Have you ever had an excessive talker on your hands? I don’t mean the casual chatterbox that talks across the cube, I mean an incessant talker- one you can’t shut up. They talk on and on, moving from one subject to another. In the midst the chatterbox community, the incessant talker stands out among the rest because, on some levels, they are incapable– and I use that word purposely- of allowing others into the conversation.
I once reported to a Division Manager who was an incessant talker. He was a great salesman and reeled in the numbers for decades. Something changed over time. He began spending copious amounts of time in the getting-to-know phase with prospective clients and not nearly enough time closing the deal. He became exhausting to deal with when in the office. From the minute he walked in the door until the minute he left, he had to talk. The entire division became his audience, causing all of us, no matter how hard we tried, to become less productive.
Incessant talkers aren’t just annoying, they’re also rude. Confronting a Chatty Kathy or Long-winded Larry can be difficult since these types have the tendency to talk right over you. It takes courage to confront an incessant talker, and if you don’t confront him/her head-on, the chatter usually doesn’t stop. It’s not your job as a manager to know the psychological reasons behind an employee’s incessant talking (research does suggest a number of factors). It is your job to keep the unit functioning well and meeting goals.
Recently, I worked with a client who had an incessant talker on staff. His manager was very reluctant to confront him because she didn’t want to hurt his feelings. She justified her own actions by saying that underneath he meant no harm; he just seems to be a bit needy. Over a six month stretch, I watched the whole environment upend itself. Simply put, people couldn’t take it any longer. The manager received complaints weekly. Customers called complaining they couldn’t get him off the phone. Employees asked to change their work schedules and moved their lunch hours to avoid him. It wasn’t until another coworker threatened to quit that the situation came to a head. Now the manager was forced to deal with it.

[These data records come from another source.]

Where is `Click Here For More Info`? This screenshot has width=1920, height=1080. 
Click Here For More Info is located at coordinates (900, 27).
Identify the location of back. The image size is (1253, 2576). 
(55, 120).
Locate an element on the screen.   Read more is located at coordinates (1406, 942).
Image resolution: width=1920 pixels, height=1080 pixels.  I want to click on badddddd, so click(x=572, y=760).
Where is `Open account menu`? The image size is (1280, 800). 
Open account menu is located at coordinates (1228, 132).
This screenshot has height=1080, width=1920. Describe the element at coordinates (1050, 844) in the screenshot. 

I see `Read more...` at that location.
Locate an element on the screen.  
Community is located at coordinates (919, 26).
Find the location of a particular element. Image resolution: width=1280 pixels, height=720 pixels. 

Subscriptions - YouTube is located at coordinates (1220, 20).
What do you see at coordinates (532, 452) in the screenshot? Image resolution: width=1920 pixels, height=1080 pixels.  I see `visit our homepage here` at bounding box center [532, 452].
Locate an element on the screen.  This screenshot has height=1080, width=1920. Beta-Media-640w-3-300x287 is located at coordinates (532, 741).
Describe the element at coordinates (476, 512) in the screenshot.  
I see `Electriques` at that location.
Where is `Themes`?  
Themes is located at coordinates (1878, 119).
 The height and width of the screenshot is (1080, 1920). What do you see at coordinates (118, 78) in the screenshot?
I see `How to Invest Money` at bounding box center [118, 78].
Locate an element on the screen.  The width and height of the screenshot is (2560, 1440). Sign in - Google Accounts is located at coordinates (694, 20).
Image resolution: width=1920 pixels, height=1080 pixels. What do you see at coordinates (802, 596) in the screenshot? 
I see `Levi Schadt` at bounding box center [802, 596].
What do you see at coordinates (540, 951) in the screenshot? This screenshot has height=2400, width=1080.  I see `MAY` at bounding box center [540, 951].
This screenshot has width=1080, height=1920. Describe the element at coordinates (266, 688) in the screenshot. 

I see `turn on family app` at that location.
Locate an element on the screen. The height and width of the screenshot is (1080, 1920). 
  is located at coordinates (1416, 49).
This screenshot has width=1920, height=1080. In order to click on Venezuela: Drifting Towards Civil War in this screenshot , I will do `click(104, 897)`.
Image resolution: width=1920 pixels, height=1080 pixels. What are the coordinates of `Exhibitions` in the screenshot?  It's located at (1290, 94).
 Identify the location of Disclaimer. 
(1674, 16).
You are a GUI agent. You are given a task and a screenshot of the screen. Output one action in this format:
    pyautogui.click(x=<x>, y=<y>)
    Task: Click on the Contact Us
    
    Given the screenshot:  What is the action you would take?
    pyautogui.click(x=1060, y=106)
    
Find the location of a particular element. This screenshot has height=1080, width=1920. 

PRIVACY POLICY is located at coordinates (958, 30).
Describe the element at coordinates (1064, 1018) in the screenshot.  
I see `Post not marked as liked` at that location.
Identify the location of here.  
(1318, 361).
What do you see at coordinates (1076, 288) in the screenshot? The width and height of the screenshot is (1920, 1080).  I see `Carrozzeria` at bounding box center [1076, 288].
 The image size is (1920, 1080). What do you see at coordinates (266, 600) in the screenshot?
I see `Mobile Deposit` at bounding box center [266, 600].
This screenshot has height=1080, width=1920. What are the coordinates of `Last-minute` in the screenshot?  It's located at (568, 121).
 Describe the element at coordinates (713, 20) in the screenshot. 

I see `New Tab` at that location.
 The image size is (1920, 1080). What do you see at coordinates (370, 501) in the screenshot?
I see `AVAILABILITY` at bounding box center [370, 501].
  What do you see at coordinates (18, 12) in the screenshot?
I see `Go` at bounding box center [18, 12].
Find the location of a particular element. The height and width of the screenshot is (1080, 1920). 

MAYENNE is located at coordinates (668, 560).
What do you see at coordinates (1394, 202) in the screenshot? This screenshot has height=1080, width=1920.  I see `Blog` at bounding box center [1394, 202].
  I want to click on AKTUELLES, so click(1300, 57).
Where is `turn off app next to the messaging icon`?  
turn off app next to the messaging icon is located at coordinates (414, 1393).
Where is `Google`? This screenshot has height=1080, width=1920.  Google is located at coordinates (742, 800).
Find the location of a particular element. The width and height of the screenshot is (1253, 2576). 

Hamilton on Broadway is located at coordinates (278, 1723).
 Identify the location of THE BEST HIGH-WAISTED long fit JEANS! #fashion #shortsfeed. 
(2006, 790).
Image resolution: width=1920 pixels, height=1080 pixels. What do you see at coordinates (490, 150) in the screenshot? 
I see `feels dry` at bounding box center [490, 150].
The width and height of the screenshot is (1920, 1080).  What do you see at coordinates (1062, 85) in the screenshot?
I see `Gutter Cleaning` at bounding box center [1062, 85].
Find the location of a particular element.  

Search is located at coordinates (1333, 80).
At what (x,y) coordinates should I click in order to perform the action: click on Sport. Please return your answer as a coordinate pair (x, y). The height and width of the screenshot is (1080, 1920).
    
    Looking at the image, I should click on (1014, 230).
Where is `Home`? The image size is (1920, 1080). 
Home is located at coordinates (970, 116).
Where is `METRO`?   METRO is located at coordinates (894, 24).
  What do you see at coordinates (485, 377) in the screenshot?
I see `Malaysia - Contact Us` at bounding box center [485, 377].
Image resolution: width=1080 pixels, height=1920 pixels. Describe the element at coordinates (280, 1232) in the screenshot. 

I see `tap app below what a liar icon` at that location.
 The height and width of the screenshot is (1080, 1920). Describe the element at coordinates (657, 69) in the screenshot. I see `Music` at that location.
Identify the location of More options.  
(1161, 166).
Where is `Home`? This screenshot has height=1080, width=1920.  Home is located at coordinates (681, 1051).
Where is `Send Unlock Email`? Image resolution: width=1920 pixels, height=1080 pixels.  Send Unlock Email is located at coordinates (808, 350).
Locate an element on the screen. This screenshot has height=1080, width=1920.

Comfortable or not, it’s our role as managers to take action when a single person’s constant chatter brings down a team. Confronting the incessant talker may sound like an ugly, painful process but it doesn’t have to be. Confronting is another term for setting boundaries and establishing behavioral limits during workplace interactions. So, if you have an incessant talker on your hands, think about the effect it has on others. Consult with a HR professional, set up a plan, and most importantly, have the courage to confront; the overall health of your organization may depend on it.